USF has secured some impressive early recruits, including Charles Stanish, a noted UCLA archaeology professor and member of the National Academy of Sciences, and Dr. David Weill, a renowned Stanford transplant surgeon. Both said USF's upstart ambition was a lure.

"I was mainly looking for people who wanted to build, people with a vision," said Stanish, who will create a research institute at USF. The jaded pretension of so-called cathedral universities didn't appeal to him. USF had the right energy.

"There's a difference," he said. "A different attitude."

Helping attract faculty is Florida's investment in higher education at a time when states like Illinois are losing students and faculty amid budget cuts and pervasive uncertainty.

"I would call this an outlier, but in a very positive way," said John Ikenberry, president of the HigherEdJobs, an online clearinghouse for jobs in academia. "It's great to see healthy institutions that are able to boldly step forward and take initiatives like this."

Since the recession, academia has increasingly relied upon cheaper, more flexible contract teachers. Investing in tenure signals stability.

"This is a significant step to modernizing and growing the state's economy," said Tom Harnisch, director of state relations and policy analysis for the American Association of State Colleges and Universities. "This will yield more research funding, which can lead to more spinoff business and industry clusters and, ultimately, jobs."

Most of the money will come from the state, which rewards universities for performance in measures like graduation rates. Plus, universities had a banner year with help from Senate President Joe Negron, R-Stuart.

Negron toured the state's 12 public universities, noting what they needed to become elite, destination schools on par with the likes of the University of North Carolina. One evident hurdle was overcrowding.

"We saw instances of 750 students in an auditorium being taught by a graduate assistant. That's not a quality education," Negron said. "We heard students say sometimes there weren't enough seats in an auditorium so they'd have to go online and tune in from their dorm room."

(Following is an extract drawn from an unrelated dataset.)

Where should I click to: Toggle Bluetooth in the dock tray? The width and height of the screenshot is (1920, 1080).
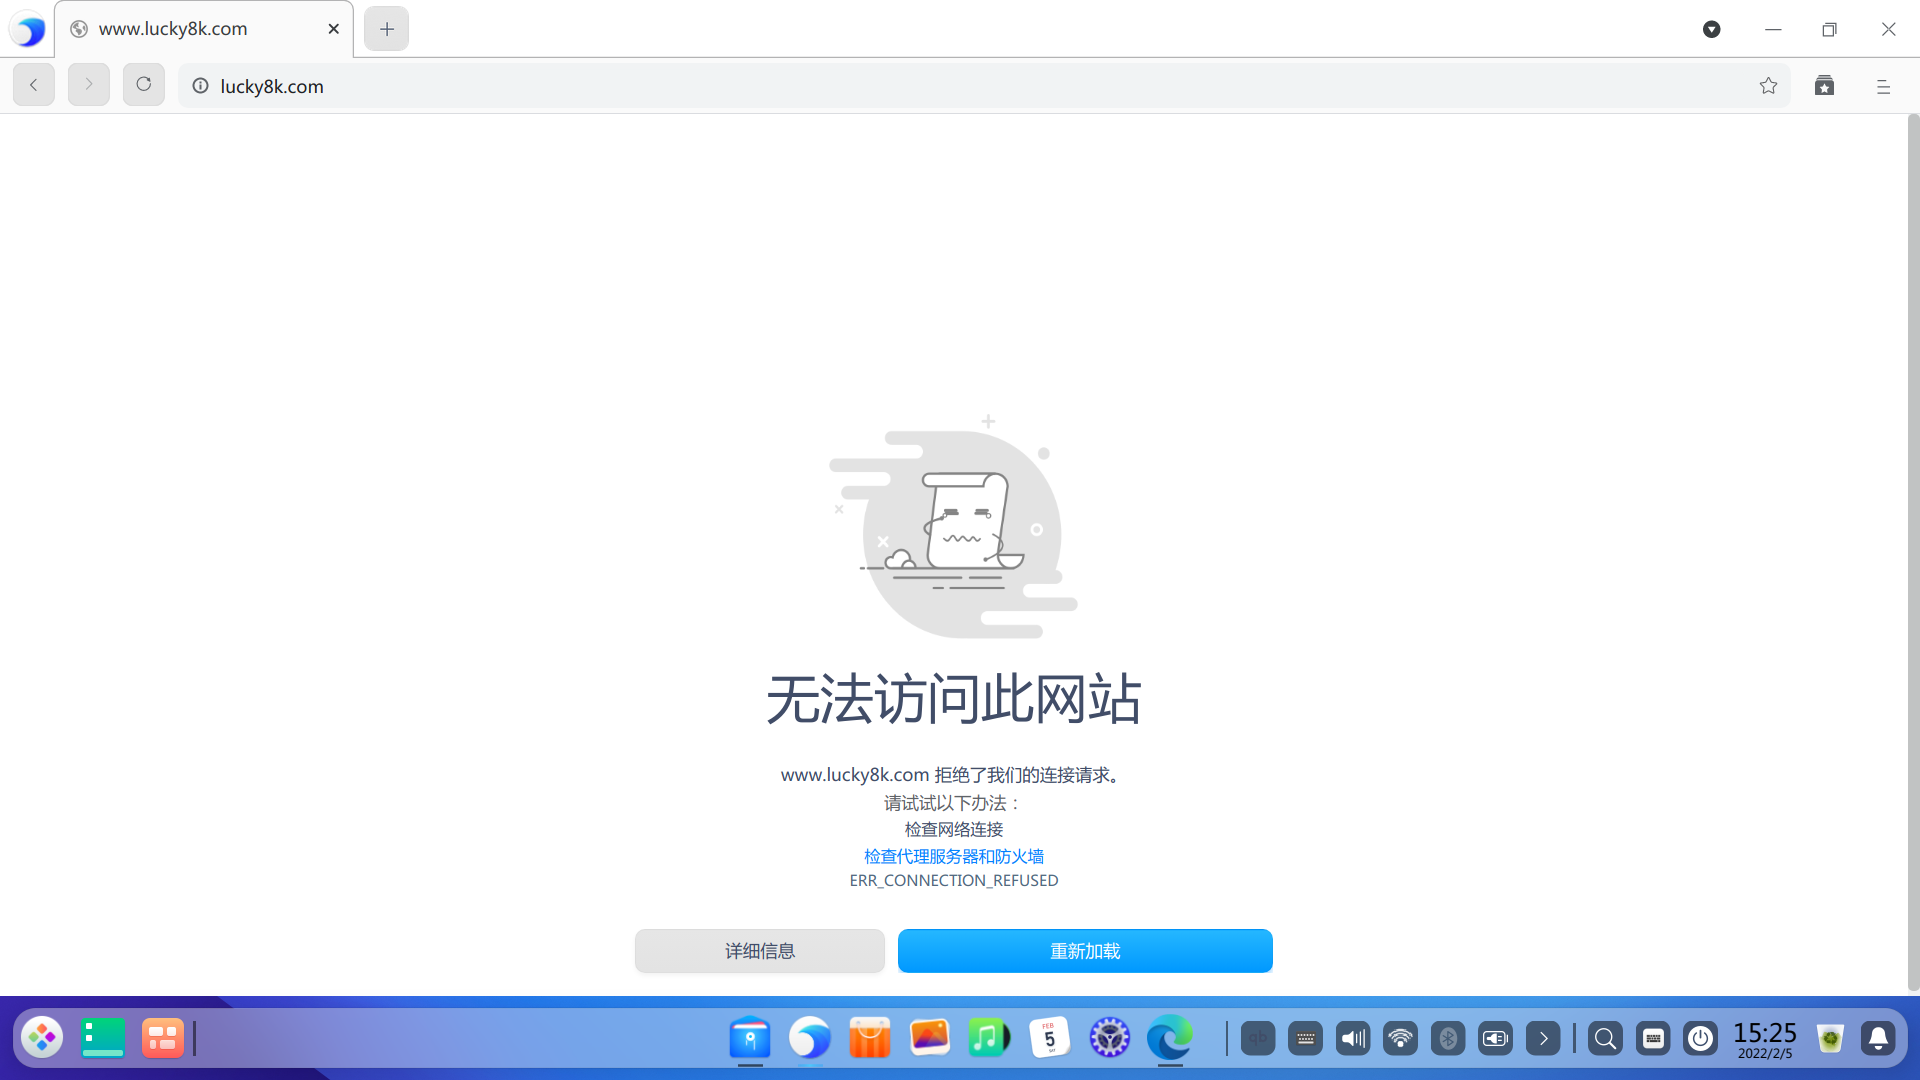tap(1448, 1039)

The sweeping higher education bill he crafted was vetoed by Gov. Rick Scott, but universities still got a windfall in the budget. Along with private donations, those dollars are turning into faculty salaries.

For faculty, new hires mean more than ratios.

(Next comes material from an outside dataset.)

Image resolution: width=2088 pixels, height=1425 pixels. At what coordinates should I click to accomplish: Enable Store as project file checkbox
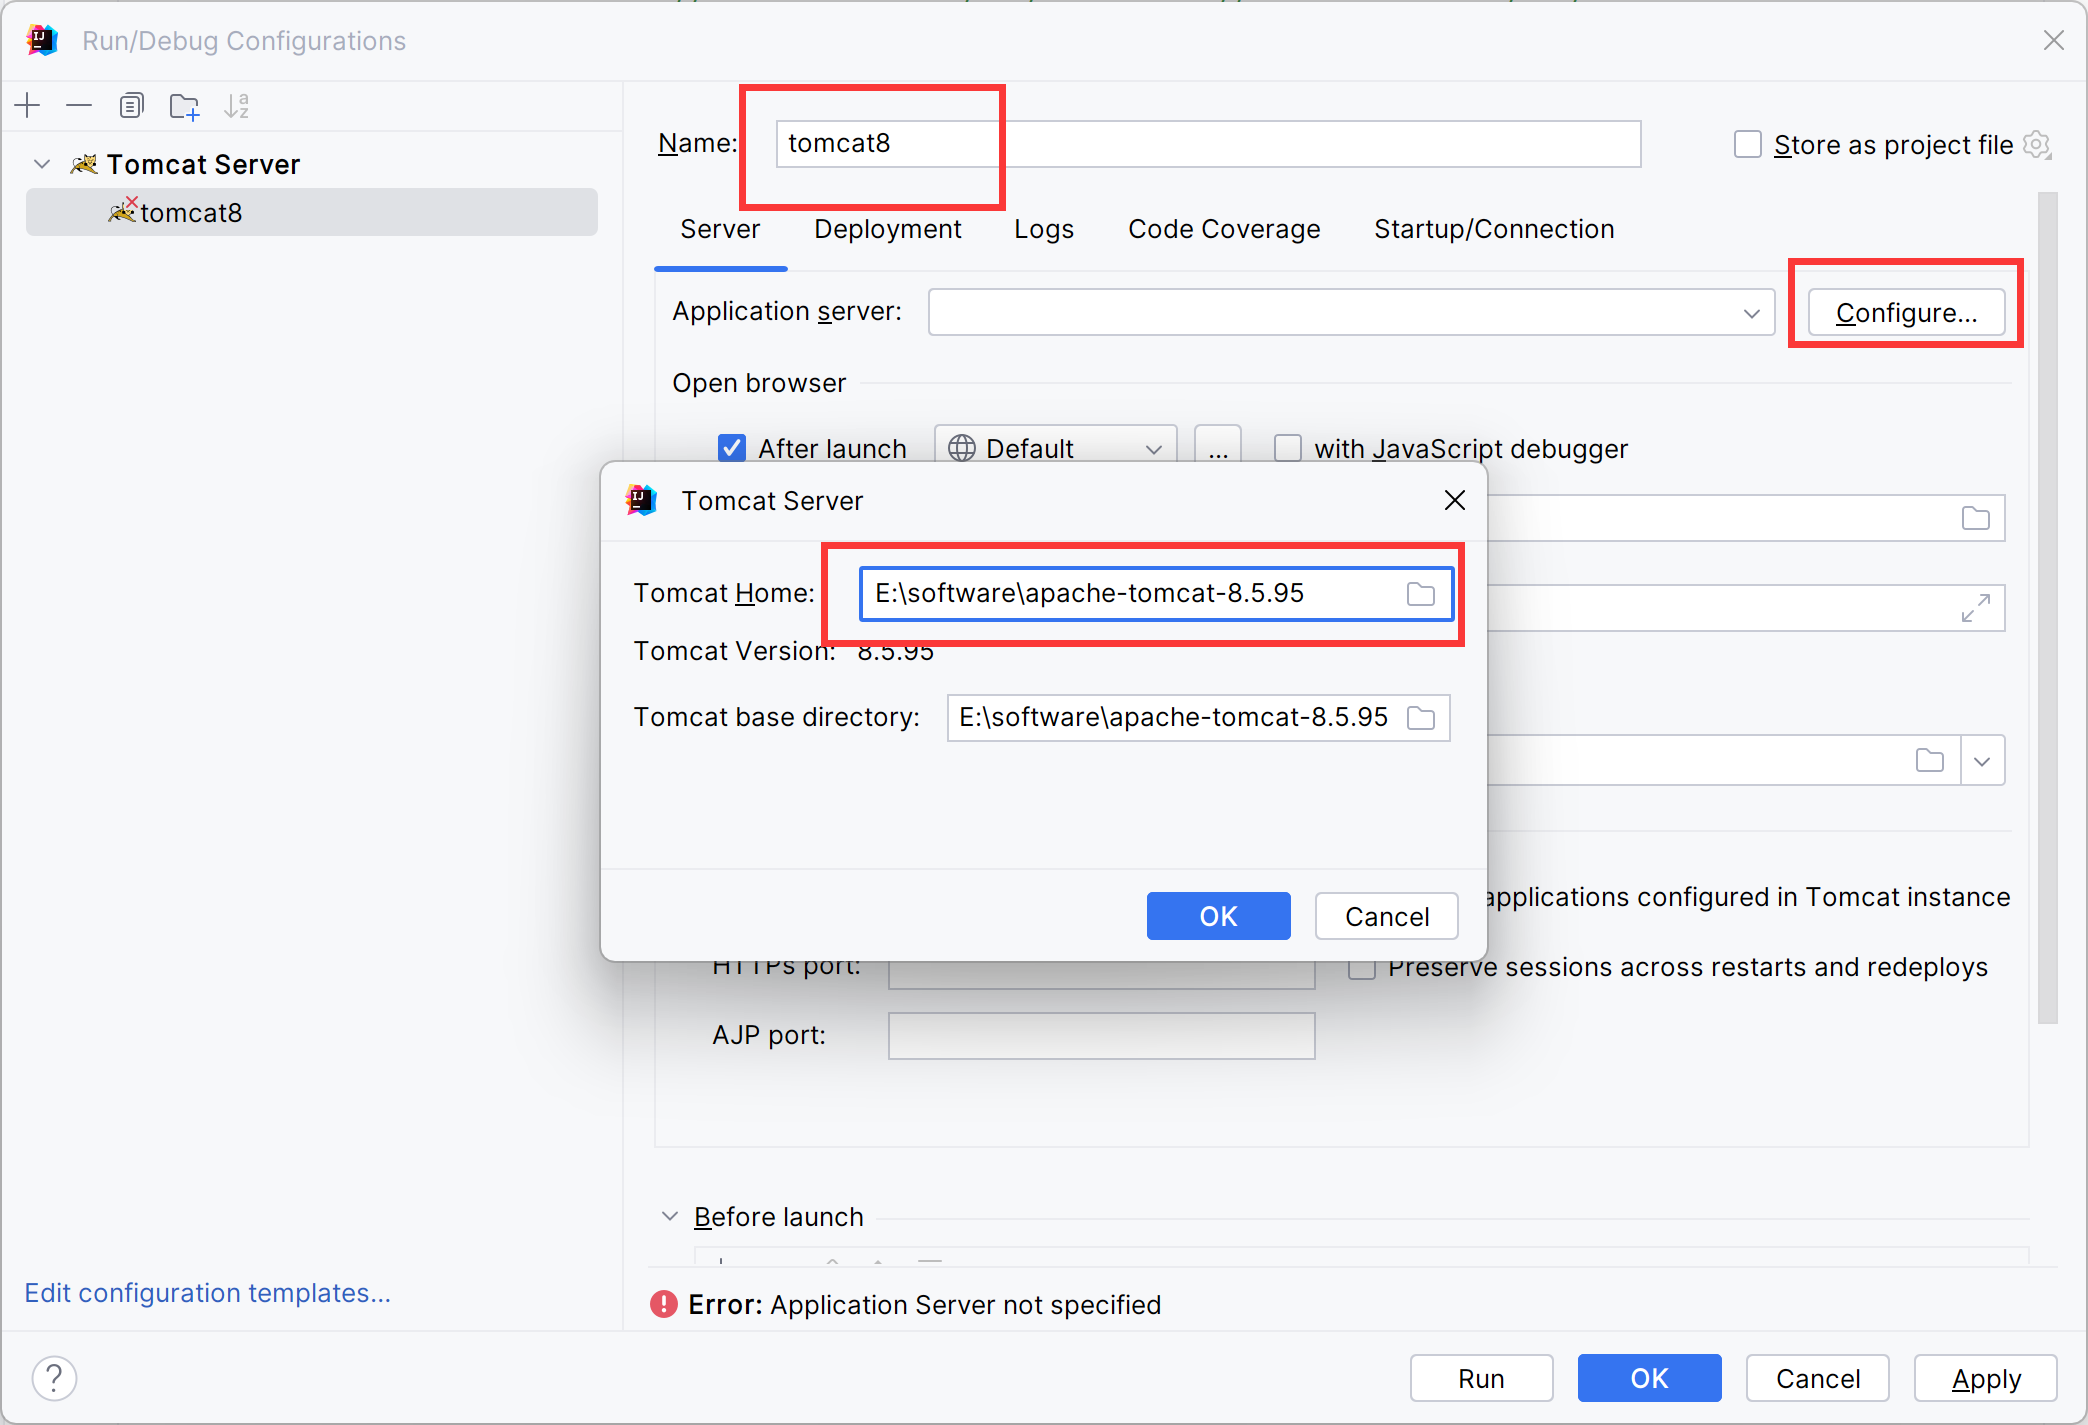1747,144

Jan Ignash was a USF professor before becoming chief academic officer of the Board of Governors. She remembers the fall days when she'd wait for the new faculty to arrive.

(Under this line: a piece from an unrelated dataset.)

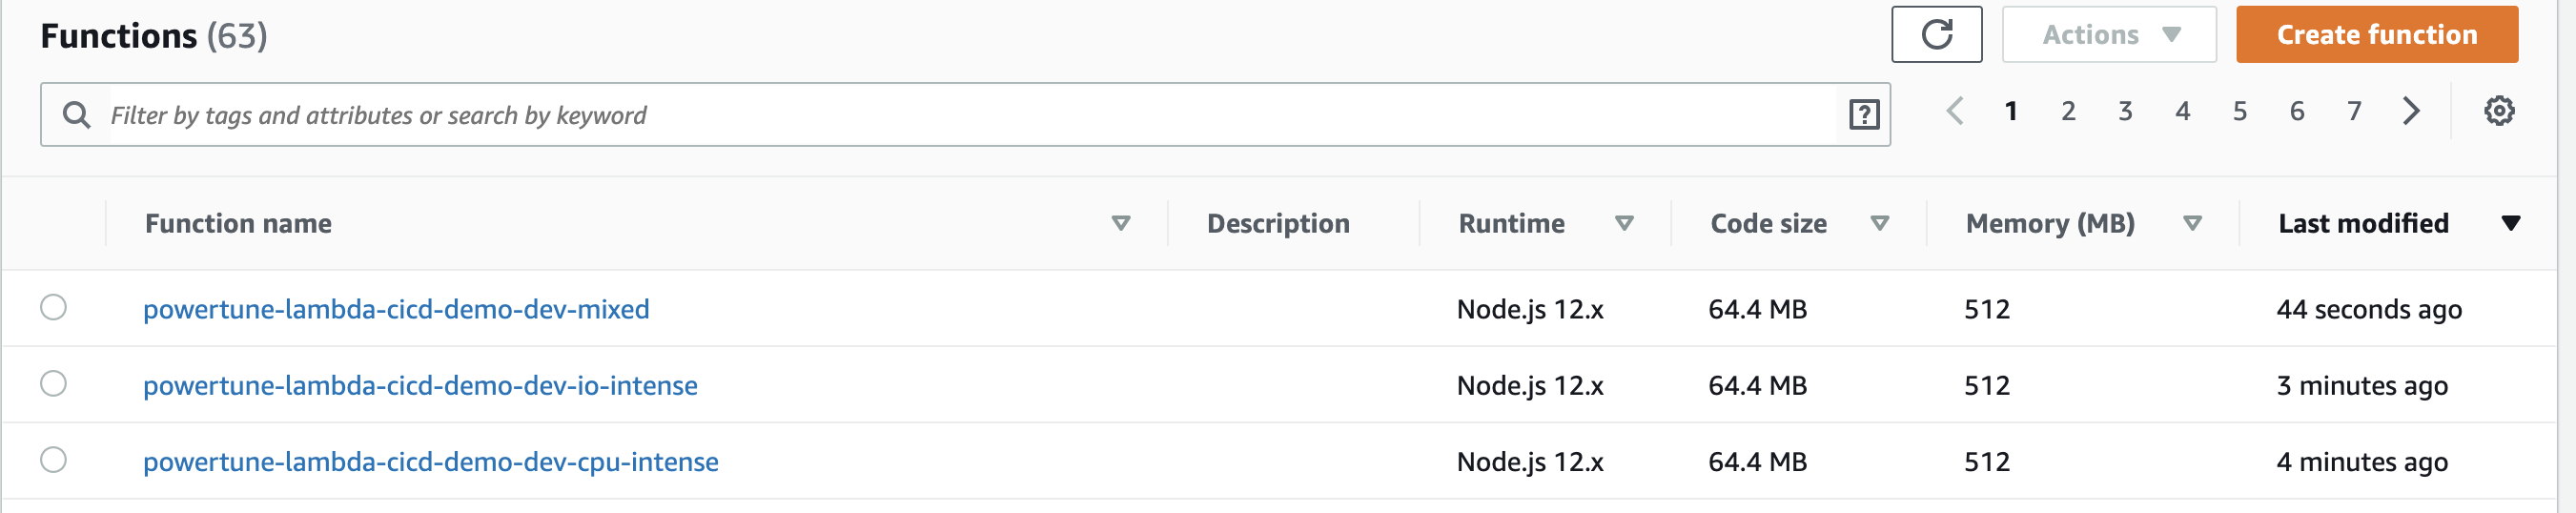The width and height of the screenshot is (2576, 513).
Task: Click the refresh functions icon button
Action: 1936,35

"It's an infusion of new ideas and energy," she said. "Unless you've lived through it, it's hard to capture just how exciting and important it is."

Garey, the Faculty Senate president, said that's what faculty want more than anything else.

"More than big pay increases, they most like getting new colleagues," Garey said. "Then they realize that this is a growing place, that we're moving upwards, we're going somewhere."